Dvorkovich conteste cette vision. « La FIDE est basée en Suisse », a-t-il déclaré. « Nos hauts dirigeants incluent des personnes originaires d’Inde, de Norvège, de Lettonie, des États-Unis, d’Italie, de France et d’autres pays du monde. Les accusations d’ « influence russe » sont fausses et contredites par la manière dont la FIDE est gouvernée. »

Cette défense tiendra-t-elle ? La réponse viendra en septembre 2025, lorsque la FIDE organisera sa prochaine élection présidentielle. Dvorkovich avait l’intention de se représenter.

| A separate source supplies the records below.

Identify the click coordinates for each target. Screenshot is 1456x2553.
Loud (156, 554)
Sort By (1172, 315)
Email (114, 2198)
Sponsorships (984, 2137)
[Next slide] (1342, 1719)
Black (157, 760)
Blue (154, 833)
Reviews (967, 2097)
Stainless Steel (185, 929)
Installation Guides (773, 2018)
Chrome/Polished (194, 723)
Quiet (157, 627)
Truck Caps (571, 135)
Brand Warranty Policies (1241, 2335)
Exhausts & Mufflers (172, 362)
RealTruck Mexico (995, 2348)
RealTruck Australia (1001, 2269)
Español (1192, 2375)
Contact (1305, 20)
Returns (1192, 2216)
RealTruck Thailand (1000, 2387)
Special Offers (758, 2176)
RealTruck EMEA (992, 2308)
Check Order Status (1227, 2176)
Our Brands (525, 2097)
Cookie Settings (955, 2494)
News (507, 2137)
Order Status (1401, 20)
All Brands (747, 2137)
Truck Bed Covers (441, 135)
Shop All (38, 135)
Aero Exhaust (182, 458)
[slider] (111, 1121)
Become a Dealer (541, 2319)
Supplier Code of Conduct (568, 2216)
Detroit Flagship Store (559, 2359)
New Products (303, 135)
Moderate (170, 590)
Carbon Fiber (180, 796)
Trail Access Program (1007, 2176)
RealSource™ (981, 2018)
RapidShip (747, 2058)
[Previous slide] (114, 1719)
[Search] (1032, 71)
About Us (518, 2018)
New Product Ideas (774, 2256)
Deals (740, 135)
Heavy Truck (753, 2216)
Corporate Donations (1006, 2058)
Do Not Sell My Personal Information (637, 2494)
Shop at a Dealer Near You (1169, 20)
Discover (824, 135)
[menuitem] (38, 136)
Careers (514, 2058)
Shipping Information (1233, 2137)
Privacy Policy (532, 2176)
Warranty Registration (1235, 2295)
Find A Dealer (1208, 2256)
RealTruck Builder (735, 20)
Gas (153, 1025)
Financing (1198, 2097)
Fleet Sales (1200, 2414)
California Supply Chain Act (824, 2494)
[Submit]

Sa capacité à faire campagne efficacement depuis l’extérieur de l’Europe — incapable de fouler le sol du continent qui accueille la plupart des grands événements et sponsors du jeu — est une question ouverte.

Les échecs connaissent un essor : des audiences élevées en streaming, des financements croissants, des joueurs vedettes comme Magnus Carlsen qui attirent le grand public. Le prochain dirigeant du jeu, si ce n’est pas Dvorkovich, héritera d’une organisation dotée de ressources réelles et d’une influence réelle. La question est de savoir si cette influence continuera de passer par les canaux russes.

Le gouvernement ukrainien a salué ces sanctions comme « une victoire importante ». C’est, au minimum, un signal que l’UE considère les échecs non pas comme un jeu au-dessus de la politique, mais comme un domaine où la guerre de la Russie a des conséquences — même sur un échiquier de 64 cases.